***** Working data *****

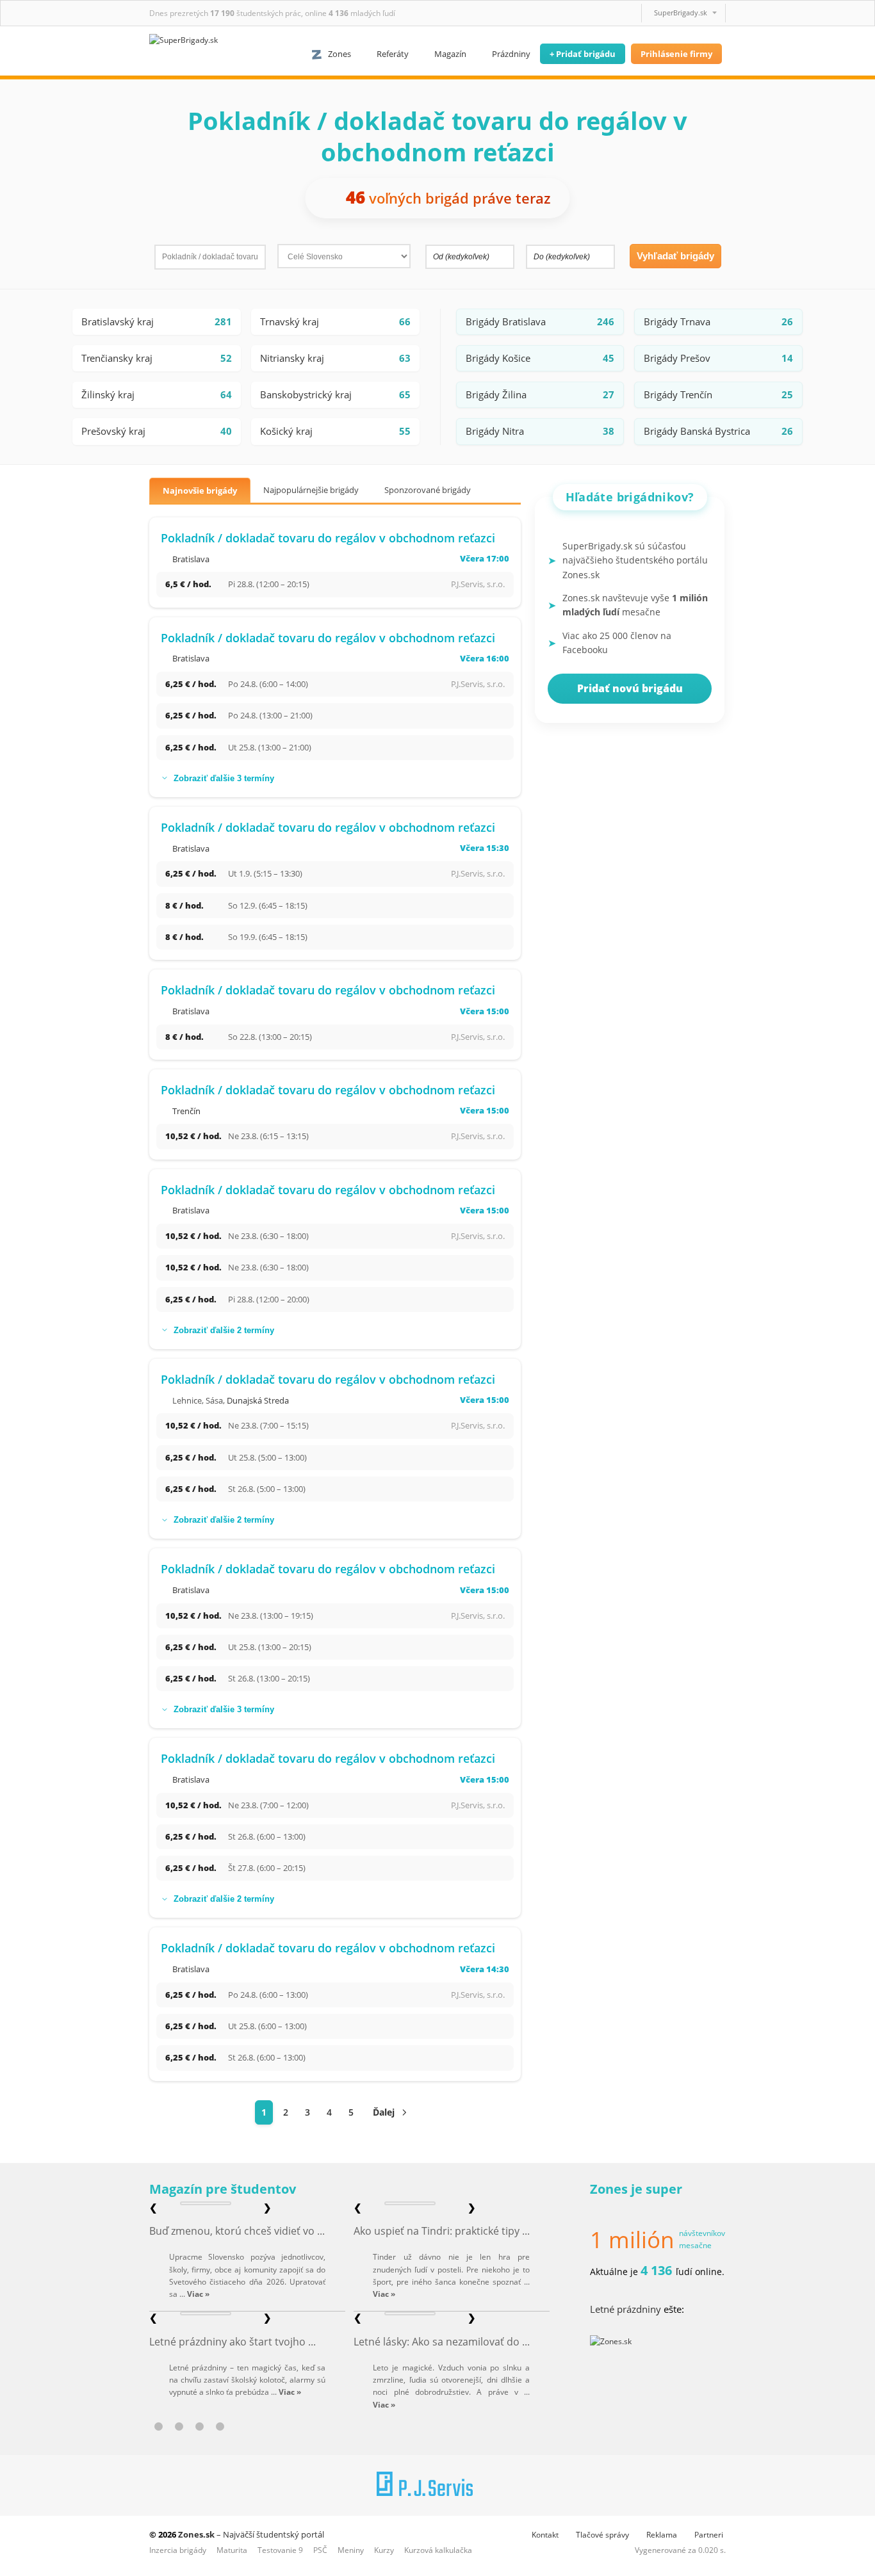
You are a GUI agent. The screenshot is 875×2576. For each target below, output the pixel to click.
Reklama (661, 2534)
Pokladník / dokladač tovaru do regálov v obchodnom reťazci (328, 538)
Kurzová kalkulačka (438, 2550)
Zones (339, 54)
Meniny (351, 2550)
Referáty (393, 54)
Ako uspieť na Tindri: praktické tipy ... (442, 2231)
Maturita (232, 2550)
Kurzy (384, 2550)
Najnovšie (200, 490)
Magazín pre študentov (222, 2189)
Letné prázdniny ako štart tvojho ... (232, 2342)
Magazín (450, 54)
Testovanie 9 (280, 2550)
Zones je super (636, 2189)
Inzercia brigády (177, 2550)
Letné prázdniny (625, 2309)
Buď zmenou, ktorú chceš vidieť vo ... (237, 2231)
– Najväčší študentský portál (251, 2534)
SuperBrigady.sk (680, 12)
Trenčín (186, 1111)
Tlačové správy (602, 2534)
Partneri (708, 2534)
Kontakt (545, 2534)
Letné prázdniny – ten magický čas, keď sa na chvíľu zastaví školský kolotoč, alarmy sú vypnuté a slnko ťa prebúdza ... (247, 2379)
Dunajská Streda (258, 1400)
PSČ (320, 2550)
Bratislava (190, 559)
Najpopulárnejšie (311, 490)
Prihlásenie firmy (676, 54)
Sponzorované (427, 490)
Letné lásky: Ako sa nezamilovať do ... (442, 2342)
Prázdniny (511, 54)
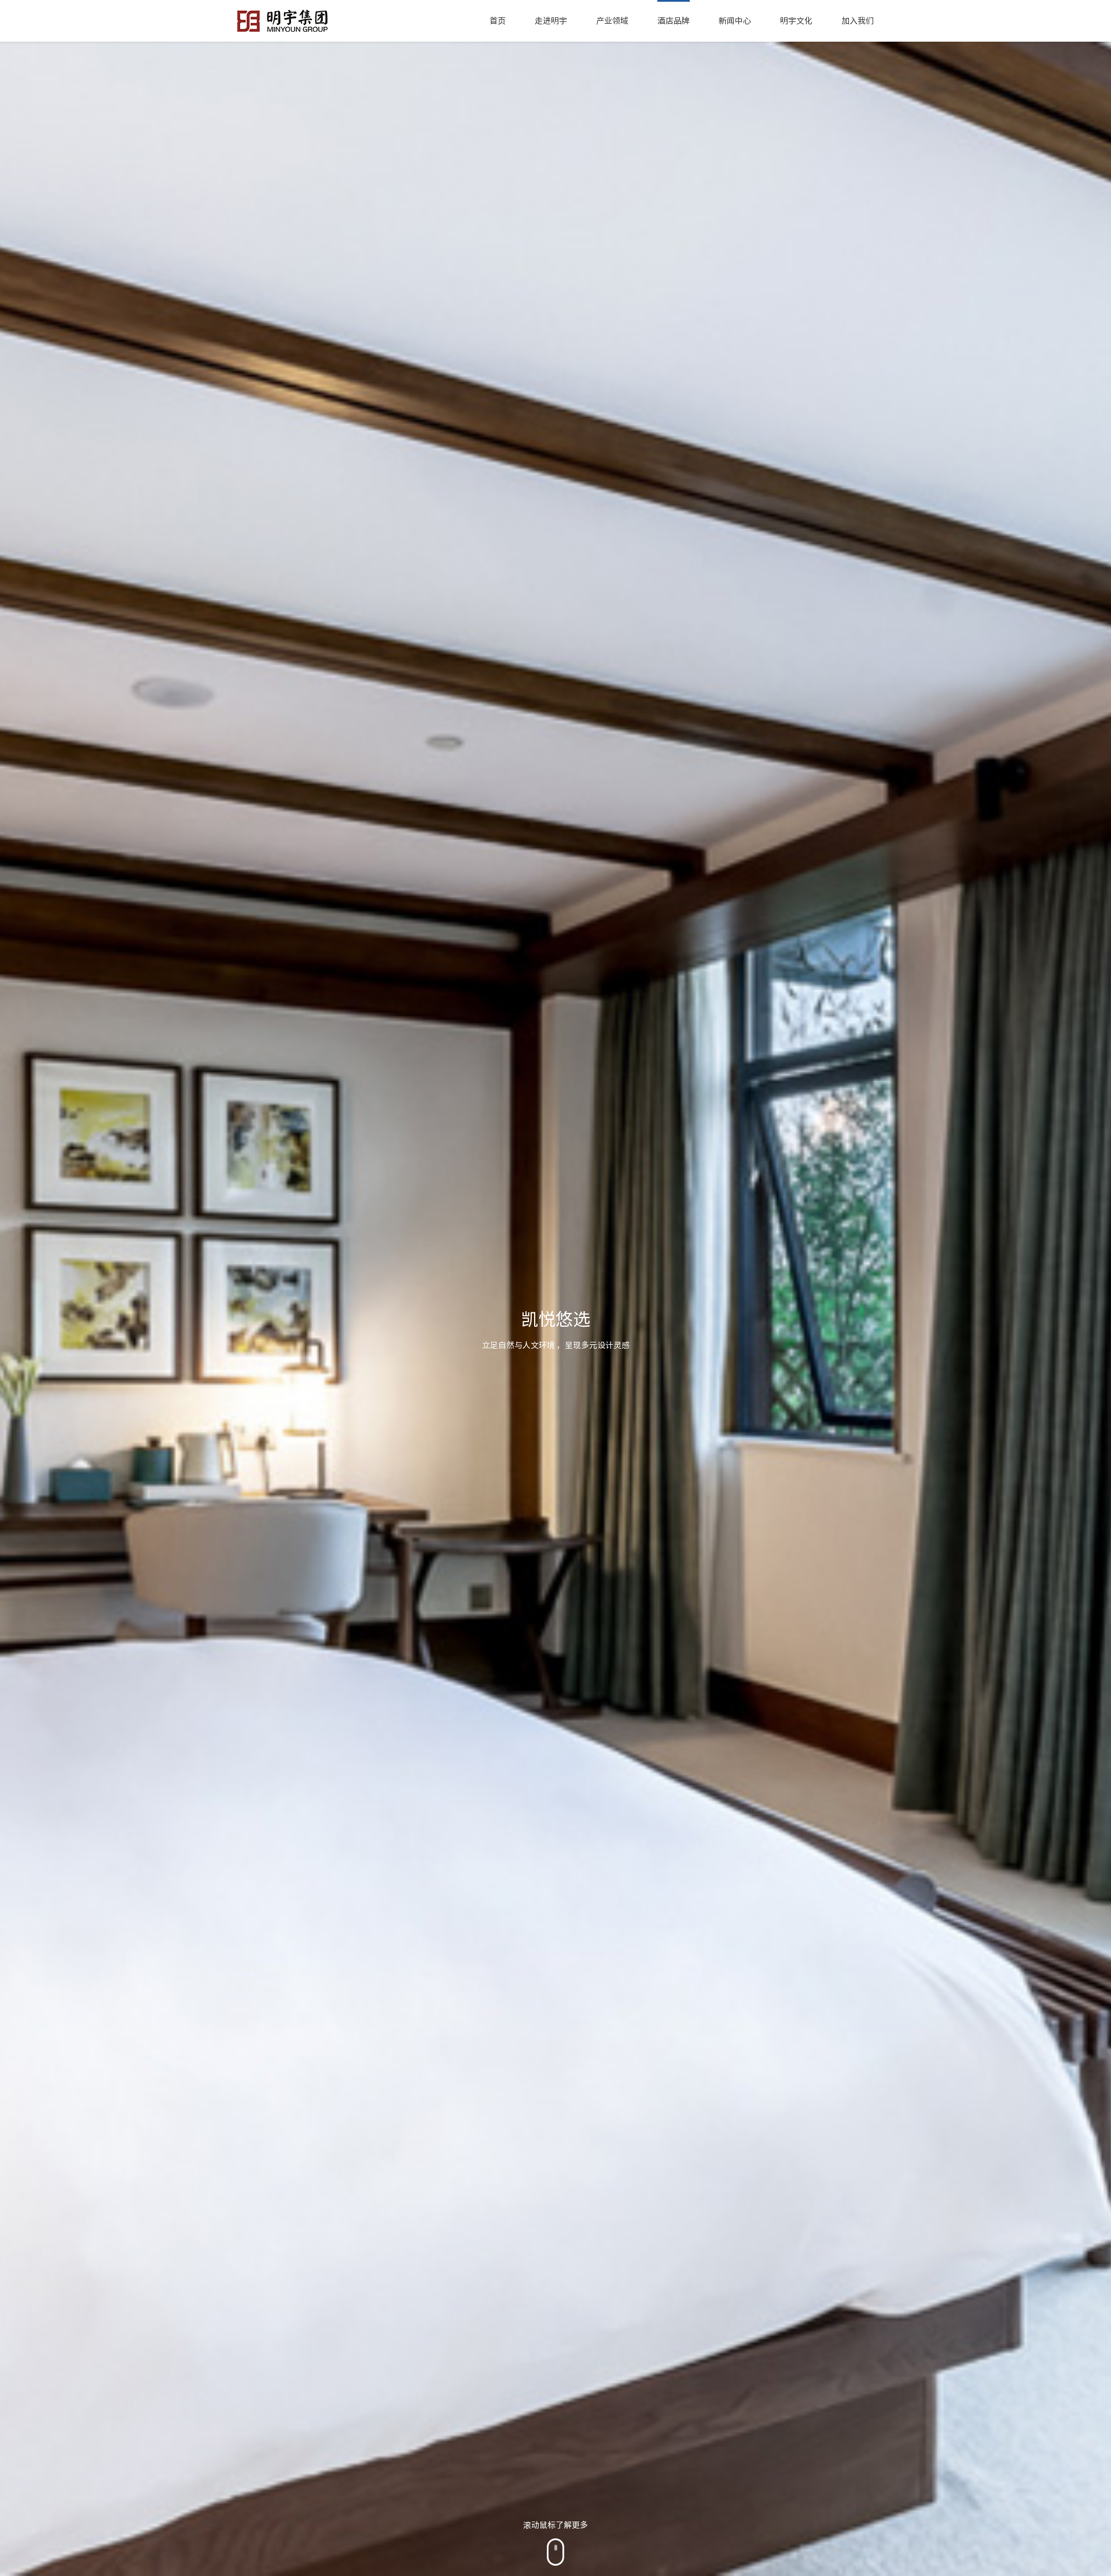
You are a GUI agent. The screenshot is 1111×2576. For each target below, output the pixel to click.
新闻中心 (735, 21)
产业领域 (612, 21)
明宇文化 (796, 21)
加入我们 (857, 21)
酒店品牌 (673, 21)
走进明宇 (551, 21)
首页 (498, 21)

*****

● **Your goal**
Filter the entries down to the lines containing "agent". Copy each of those lines.

● **Your solution**
You are a GUI agent. The screenshot is 875×2576. For each target below, output the pixel to click.
You are a GUI agent. The screenshot is 1111×2576. For each target below, output the pixel to click.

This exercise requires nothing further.